> **Work instructions**
Please rewrite the listing below with "icon" changed to "button" and everything else kept the same, leaving out the pictures.

____________

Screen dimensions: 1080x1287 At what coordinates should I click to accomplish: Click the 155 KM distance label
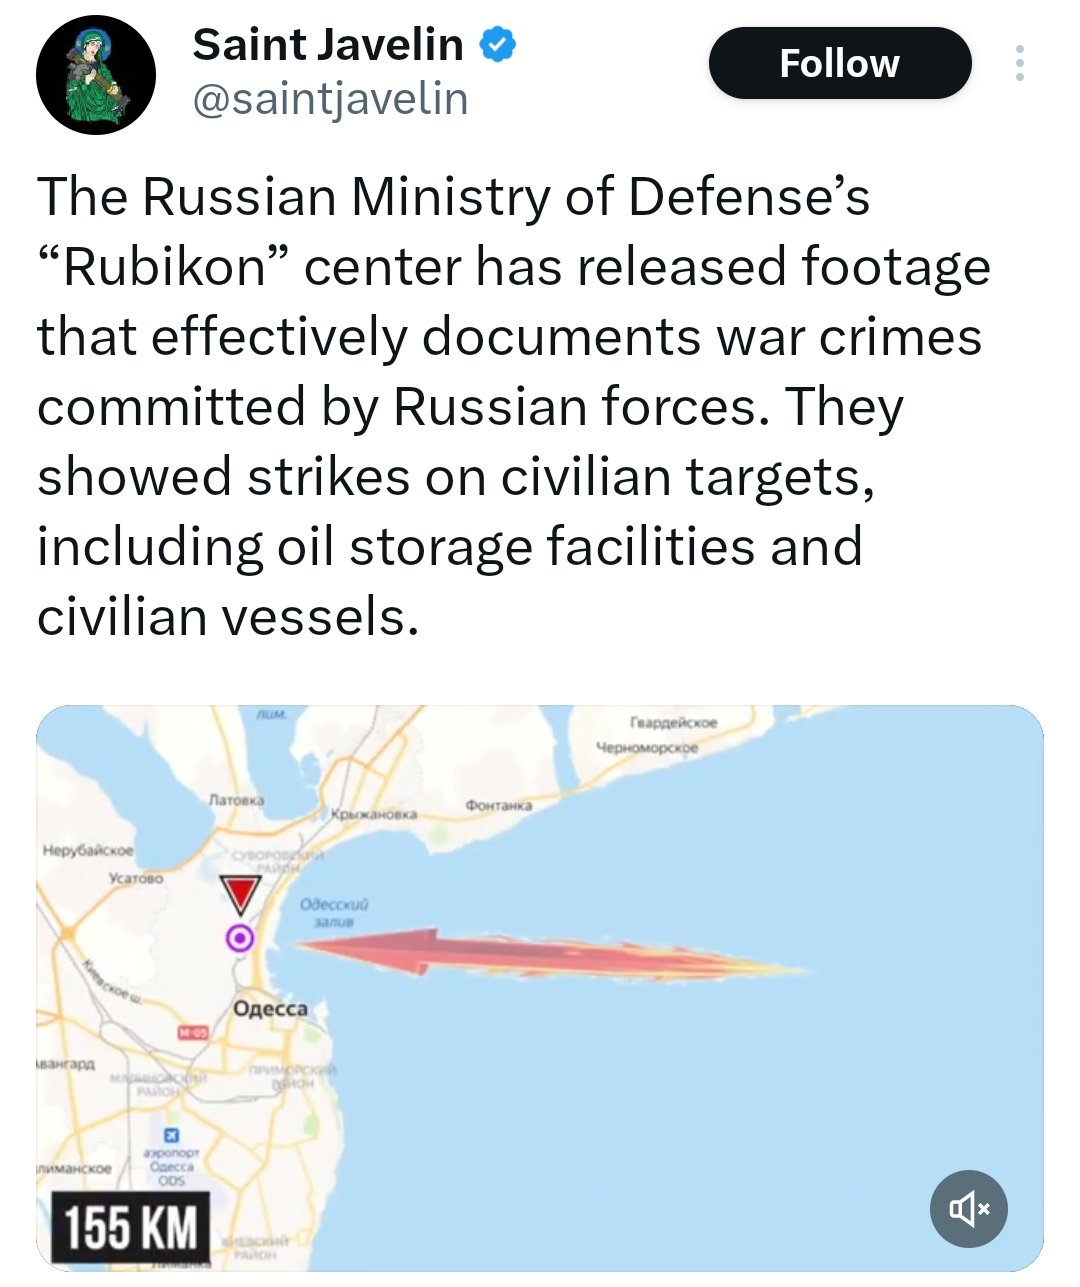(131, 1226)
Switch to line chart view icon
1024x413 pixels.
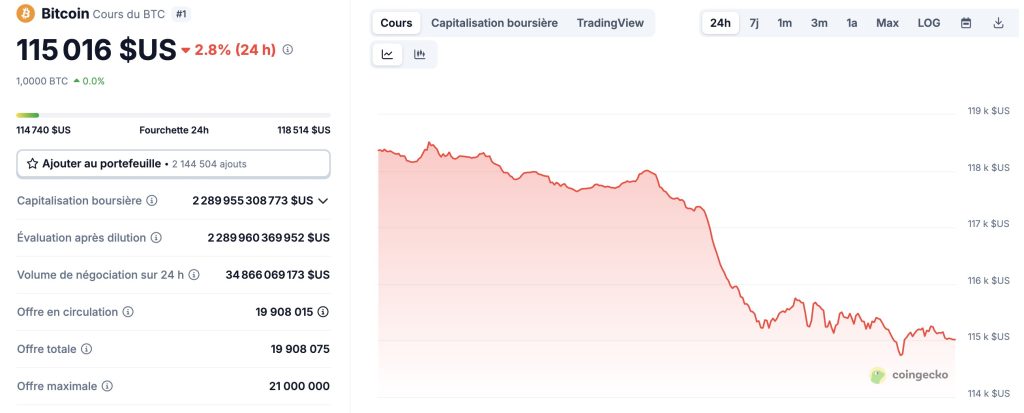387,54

____________

> **Answer to the exercise**
Screen dimensions: 1080x1287 At what coordinates should I click to accomplish: Click the 155 KM distance label
(131, 1226)
Switch to line chart view button
1024x413 pixels.
387,54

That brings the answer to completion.